As you may know, I love a good heist film. And this most certainly is one. I was a little skeptical that someone as high-minded as McQueen could make something as mass-market as this work. It is not as if the “serious” isn’t there. In many ways, Widows could be seen as a treatise on race and gender, but the film is so well balanced that I didn’t even think about it until it was over. Instead, I found myself wishing the film was longer, so I could get just a little more time with the heist and the characters. If you like your movies smart and entertaining, give Widows a shot.

8 paws out of 10

 

 

Tale of Tales (2015) PosterTale of Tales (2015) [R]

Let me apologize at the beginning here. This has been on my radar for years, and I just hadn’t gotten a chance to watch it until last week. This one is, and I hate to use this terminology, “artsy.”  Tale of Tales, which is the English title of the film, is based on the Pentamerone, a work of the poet and fairy-tale collector Giambattista Basile that predates the work of the Brothers Grimm. Ostensibly, these are stories for children but, well, you see that R rating up there. Basile (and writer / Director Matteo Garrone) may have a different idea than you of what children can handle.

Tale of Tales comes from three of Basile’s stories with a little extra thrown in from Matteo Garrone. The movie begins with an adaption of Basile’s La Cerva Fatata. Salma Hayek is the Queen of Longtrellis who is desperate to have a child with her husband the King played by John C. Reilly. A necromancer arrives and tells the couple that if the queen eats a sea dragon’s heart cooked by a virgin, she will become pregnant, but it will come at the cost of someone else’s life.

The second tale is adapted from La Vecchia Scorticata and is about the King of Strongcliff who spies a woman singing outside of her house.  She is in the shadows so he cannot see her face, but based on her voice he assumes she must be a beautiful young woman. He tries to get her attention, but she scurries into her house. What the king does not realize is that the woman he heard is one of a pair of elderly sisters who share the house. He woos his dream woman through the front door of their shared home, but the sisters are divided on how to handle his advances.

The last story, La Pulce, revolves around Violet, the daughter of the King of Highhills. The king comes across a flea in his room and begins to care for it as a pet. As his attention is taken from his daughter and given to the flea, the flea grows larger and larger. Violet tells her father that she wants to leave the castle to explore the world and to be married. The king ignores her requests until one day, the flea dies. The king skins the flea and then holds a contest. Whoever can correctly identify where the skin has come from will receive Violet’s hand in marriage. He assumes that no one would ever guess that this enormous skin has come from a flea. But then an ogre arrives and correctly identifies the pelt as that of a flea.
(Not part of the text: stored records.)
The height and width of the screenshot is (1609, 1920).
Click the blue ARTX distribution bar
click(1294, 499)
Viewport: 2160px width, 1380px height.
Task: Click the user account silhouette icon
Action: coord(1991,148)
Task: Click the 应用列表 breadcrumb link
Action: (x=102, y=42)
Garrone interweaves these stories, and I’m not entirely sure that works here. It may have been just me, but it gave me the sense that these stories were going to connect at some point (and they kind of do at the end). I’ve read a few interviews where the director says that while all three of these stories have a distinct theme, they are all centered around the idea that desire can lead to obsession. And I can see that now that I have read it, but I didn’t pick that up while I was watching it.

With the help of his production crew, Garrone creates a stunning universe in which to set these stories. The film was shot entirely on location but looks as if everything was replicated in a studio. It is hard to describe, but it helps give Tale of Tales the feel of a carefully curated reality. Even in its most monstrous moments, you would be hard pressed to not find something beautiful.

It isn’t for everyone. I will certainly give you that. But Tale of Tales, sadly, is a rare treat. Sure, you can turn on the TV and see an adult take on fairy tale themes practically any night of the week. But this is something different. It is a wonderful balance of reality and fantasy, of the beautiful and the grotesque. It is a film with dark humor told with earnestness. Tale of Tales feels like something familiar but is also one of the most singularly strange films you will see this year. And it is for precisely that reason I would suggest you give it a shot.